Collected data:
============
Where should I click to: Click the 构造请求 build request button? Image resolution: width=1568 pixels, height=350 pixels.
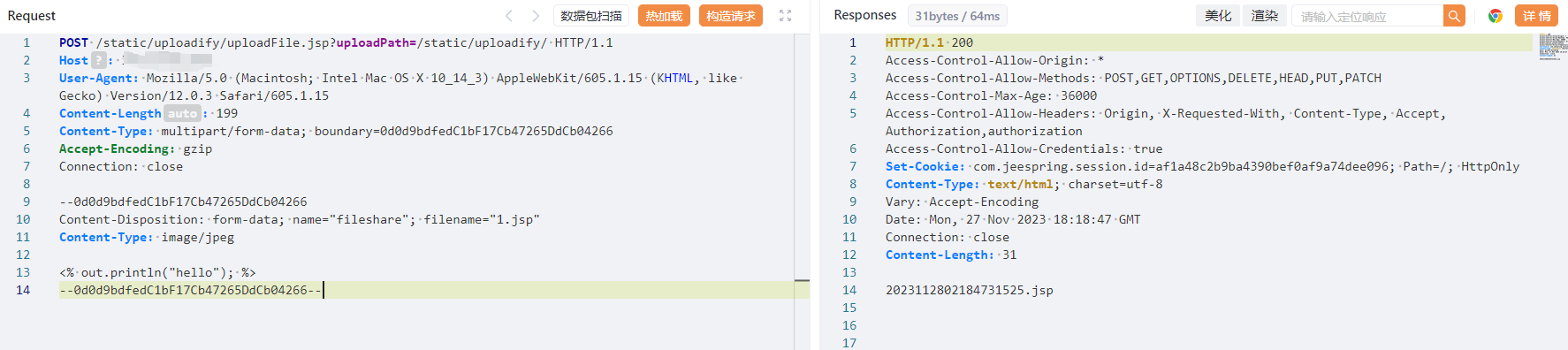pyautogui.click(x=731, y=16)
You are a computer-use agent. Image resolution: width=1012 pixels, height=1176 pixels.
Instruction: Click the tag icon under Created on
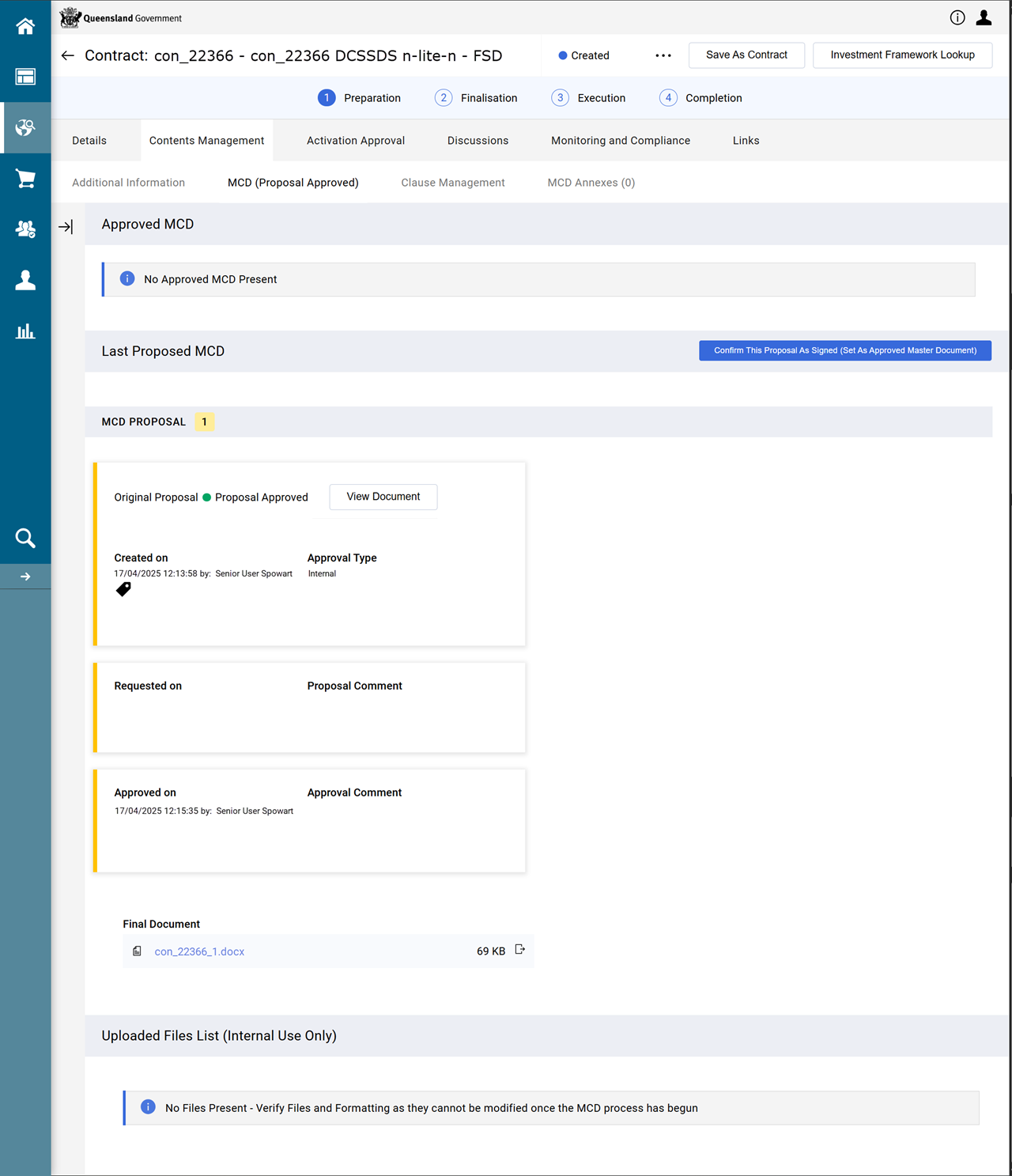tap(123, 589)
============
Would you print all the entries again exactly, minus any pictures?

EXPECTED ANSWER:
Where should I click to: Click the 构造请求 build request button? Image resolution: width=1568 pixels, height=350 pixels.
pyautogui.click(x=731, y=16)
You are a computer-use agent. Image resolution: width=1012 pixels, height=1176 pixels.
Instruction: Click the tag icon under Created on
tap(123, 589)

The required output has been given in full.